Pour le Conseil, les trilogues, de par leur caractère informel et en l’absence d’inscription dans les traités, ne s’inscrivant pas dans la procédure législative telle que prévue par les traités, les documents en cause ne constituent pas des documents législatifs. Le Tribunal pour réfuter cet argument s’appuie sur la pratique législative. La plupart des textes sont adoptés à la suite de trilogues dont les conclusions sont adoptées sans modification par le Parlement et le Conseil. Le Parlement a réglementé la tenue des trilogues dans la partie de son règlement intérieur consacrée à la procédure législative. Le tribunal en conclut que le trilogue font partie de la procédure législative et que les documents produits à cet occasion constituent des documents législatifs.

-=-=-

D'après l'extrait fourni, dans quelle partie de son règlement intérieur le Parlement a-t-il réglementé la tenue des trilogues ?

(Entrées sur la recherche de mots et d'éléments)
-=-=-

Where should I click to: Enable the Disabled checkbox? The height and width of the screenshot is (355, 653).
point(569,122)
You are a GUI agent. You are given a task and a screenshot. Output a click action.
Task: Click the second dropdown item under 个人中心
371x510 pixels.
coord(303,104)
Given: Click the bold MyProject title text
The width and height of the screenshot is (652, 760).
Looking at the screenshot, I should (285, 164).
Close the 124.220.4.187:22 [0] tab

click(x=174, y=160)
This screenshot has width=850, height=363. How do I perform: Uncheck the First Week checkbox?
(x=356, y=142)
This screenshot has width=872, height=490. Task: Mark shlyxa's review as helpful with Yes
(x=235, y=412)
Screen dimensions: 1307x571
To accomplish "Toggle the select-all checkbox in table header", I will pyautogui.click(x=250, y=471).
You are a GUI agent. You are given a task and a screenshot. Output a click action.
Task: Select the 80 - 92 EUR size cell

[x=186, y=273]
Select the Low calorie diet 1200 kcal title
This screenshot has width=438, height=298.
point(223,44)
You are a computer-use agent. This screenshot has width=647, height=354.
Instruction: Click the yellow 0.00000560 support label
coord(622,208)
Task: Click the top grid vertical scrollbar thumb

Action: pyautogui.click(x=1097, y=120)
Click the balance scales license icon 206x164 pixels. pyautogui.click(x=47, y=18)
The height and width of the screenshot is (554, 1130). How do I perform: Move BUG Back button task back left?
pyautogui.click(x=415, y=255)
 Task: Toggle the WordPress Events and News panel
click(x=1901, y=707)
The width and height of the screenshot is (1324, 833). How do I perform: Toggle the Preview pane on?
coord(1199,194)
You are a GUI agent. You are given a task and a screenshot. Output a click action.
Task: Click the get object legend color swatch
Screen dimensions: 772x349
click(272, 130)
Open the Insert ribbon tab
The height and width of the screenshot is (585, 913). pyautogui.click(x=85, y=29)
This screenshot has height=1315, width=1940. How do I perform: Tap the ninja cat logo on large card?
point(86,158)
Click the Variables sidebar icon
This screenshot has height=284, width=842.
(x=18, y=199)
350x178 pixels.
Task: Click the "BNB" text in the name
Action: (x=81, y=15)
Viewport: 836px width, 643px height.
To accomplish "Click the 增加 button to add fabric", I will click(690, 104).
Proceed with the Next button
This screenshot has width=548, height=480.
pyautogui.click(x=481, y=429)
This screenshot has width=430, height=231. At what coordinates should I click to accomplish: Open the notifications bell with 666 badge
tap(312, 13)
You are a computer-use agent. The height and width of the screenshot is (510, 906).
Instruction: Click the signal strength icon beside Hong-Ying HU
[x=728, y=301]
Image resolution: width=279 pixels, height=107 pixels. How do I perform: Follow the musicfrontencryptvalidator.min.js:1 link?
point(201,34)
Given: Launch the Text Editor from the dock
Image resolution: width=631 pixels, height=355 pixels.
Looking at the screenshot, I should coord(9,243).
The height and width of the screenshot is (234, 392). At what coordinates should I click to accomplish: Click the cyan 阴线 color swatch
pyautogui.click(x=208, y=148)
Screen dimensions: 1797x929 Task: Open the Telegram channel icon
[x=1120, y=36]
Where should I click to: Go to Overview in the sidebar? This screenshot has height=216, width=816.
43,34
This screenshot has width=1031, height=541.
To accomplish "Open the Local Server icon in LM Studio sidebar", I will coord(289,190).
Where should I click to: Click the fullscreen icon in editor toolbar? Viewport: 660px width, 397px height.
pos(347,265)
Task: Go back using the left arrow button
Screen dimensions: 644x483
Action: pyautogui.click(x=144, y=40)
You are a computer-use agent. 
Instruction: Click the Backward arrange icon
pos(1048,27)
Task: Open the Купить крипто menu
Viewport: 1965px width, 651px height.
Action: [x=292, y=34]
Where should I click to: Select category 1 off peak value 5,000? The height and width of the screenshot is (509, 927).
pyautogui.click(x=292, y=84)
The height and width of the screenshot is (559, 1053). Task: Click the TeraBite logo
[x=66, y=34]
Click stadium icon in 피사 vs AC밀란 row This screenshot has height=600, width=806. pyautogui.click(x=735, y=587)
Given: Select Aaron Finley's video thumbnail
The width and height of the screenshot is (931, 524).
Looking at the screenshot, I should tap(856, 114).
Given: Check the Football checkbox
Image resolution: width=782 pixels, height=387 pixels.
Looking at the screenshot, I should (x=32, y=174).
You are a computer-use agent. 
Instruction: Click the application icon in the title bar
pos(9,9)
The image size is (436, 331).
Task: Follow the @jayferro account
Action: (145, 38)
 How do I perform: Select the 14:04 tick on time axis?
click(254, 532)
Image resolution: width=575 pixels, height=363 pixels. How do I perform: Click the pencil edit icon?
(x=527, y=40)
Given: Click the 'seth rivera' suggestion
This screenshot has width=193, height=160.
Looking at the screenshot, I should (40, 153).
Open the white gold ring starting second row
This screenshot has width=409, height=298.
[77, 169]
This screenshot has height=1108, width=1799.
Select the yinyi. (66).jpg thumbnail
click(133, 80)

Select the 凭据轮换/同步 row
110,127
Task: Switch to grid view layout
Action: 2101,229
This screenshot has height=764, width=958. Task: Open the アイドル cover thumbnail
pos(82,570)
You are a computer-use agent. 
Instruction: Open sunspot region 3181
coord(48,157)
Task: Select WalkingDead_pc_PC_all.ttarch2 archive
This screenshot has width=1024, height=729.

-=-=-

» Corrigé de l'exercice:
Dans la partie consacrée à la procédure législative.